Gabriel geht einen Schritt auf mich zu. Ich folge seinem Beispiel. Mein Blick ruht nur auf seinem Gesicht, blendet alles andere aus und doch kann ich mich nicht sattsehen, an seinen eisblauen Augen, den wohlgezogenen Wangenknochen, seinen Lippen, welche mich still auffordern die restliche Distanz zwischen uns zu überwinden, um einander endlich Haut auf Haut zu begegnen.

Gabriel setzt meine Gedanken in die Tat um. Gierig zieht er mich an sich. Unsere Lippen treffen aufeinander. Es ist als würde ich das erste Mal seit langem wieder richtig Luftholen. Die kritischen Stimmen verschwinden, lassen dem freien Lauf, was nun bereits begonnen hat. Pures Verlangen, dass durch nichts zu bändigen ist, nicht einmal durch die Stimme, die ich nur sachte im Hintergrund wahrnehme.

Keuchend lösen wir uns voneinander. Er greift nach den Fesseln, will sie lösen, aber ich ziehe meine Hände zurück.

"Lass sie dran. Es wird auch mit ihnen gehen. So ist es vielleicht weniger gefährlich." Skeptisch sieht er mich an. "Sicher?"

"Super sicher." Ich hebe meine Arme und lege sie um seinen Hals, ziehe ihn an mich. Seine Hände finden meine Taille, an der er mich sanft zum Bett schiebt. Angekommen lassen wir uns zusammen auf die Matratze plumpsen.

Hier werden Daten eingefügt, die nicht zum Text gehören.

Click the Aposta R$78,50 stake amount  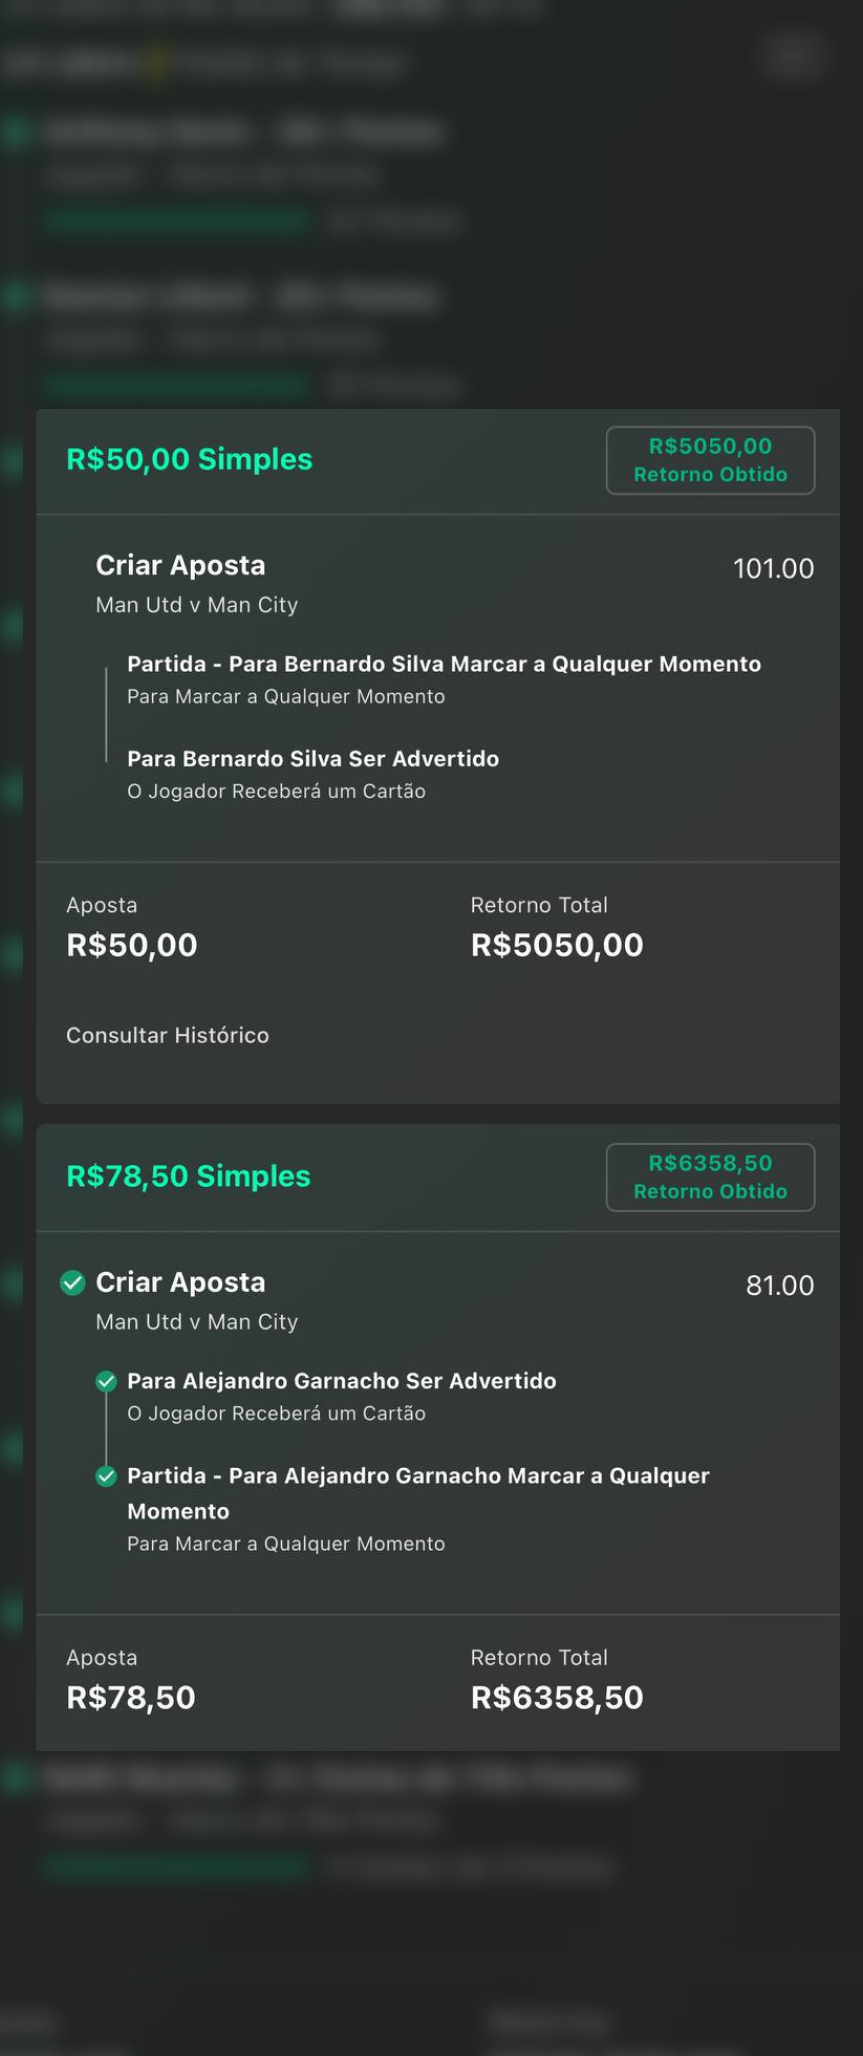coord(130,1698)
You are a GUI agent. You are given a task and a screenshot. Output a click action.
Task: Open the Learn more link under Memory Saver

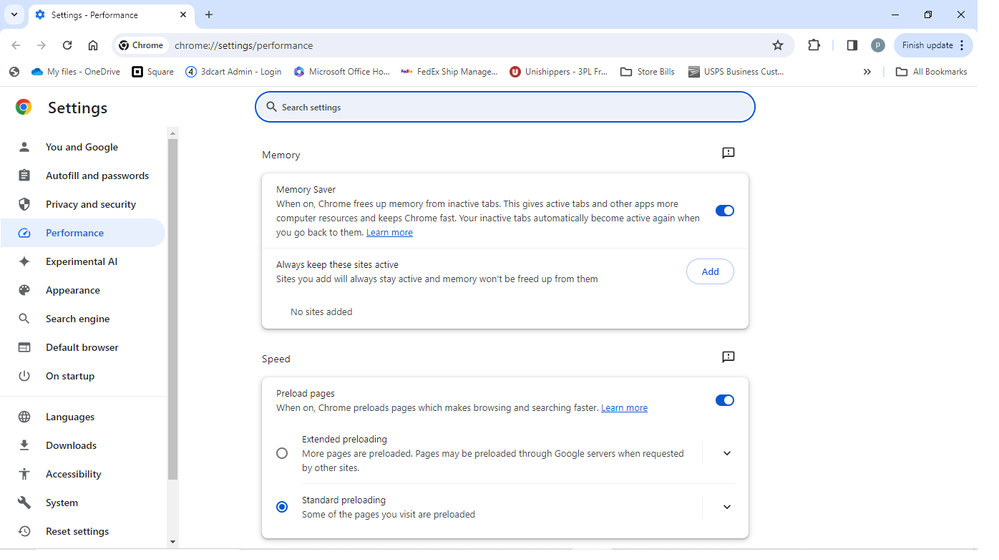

Kaum haben wir uns gefangen, ziehe ich ihn in einen weiteren Kuss. Dieses Mal ist er sanfter, geleitet von Gefühlen, statt reiner Lust. Seine Hände erforschen meinen Körper, hinterlassen kleine Hitzewellen, die sich von der berührten Stelle aus, hin zu meinem Herzen bewegen, um dieses jedes Mal aufs Neue ein wenig höher schlagen zu lassen.

"Ich bin dran", flüstere ich nach einer Weile. Stumm akzeptiert er, indem wir uns einmal drehen, sodass ich nun oben liege. Da mir die Hände gebunden sind, erkunde ich seinen Körper mit dem Mund. Jeden Zentimeter seiner Haut, der sich mir Stück für Stück offenbart, liebkoste ich. Angefangen bei seinem Gesicht, bis hin zu seinem Bauchnabel, nur um dann wieder auf seine Lippen zu treffen.

Er drückt mich an sich, wechselt wieder die Position, sodass er erneut mit seinem Gewicht mich tiefer in die Matratze drückt. Und dann ist da dieser Moment, dieses Gefühl, dass ich bereit bin. Bereit ihm alles von mir zu geben. Alles zu offenbaren. Alles zu teilen, ohne Scham, ohne Hemmungen und völlig frei von Angst vor dem was kommt. Ich bin bereit eins zu werden.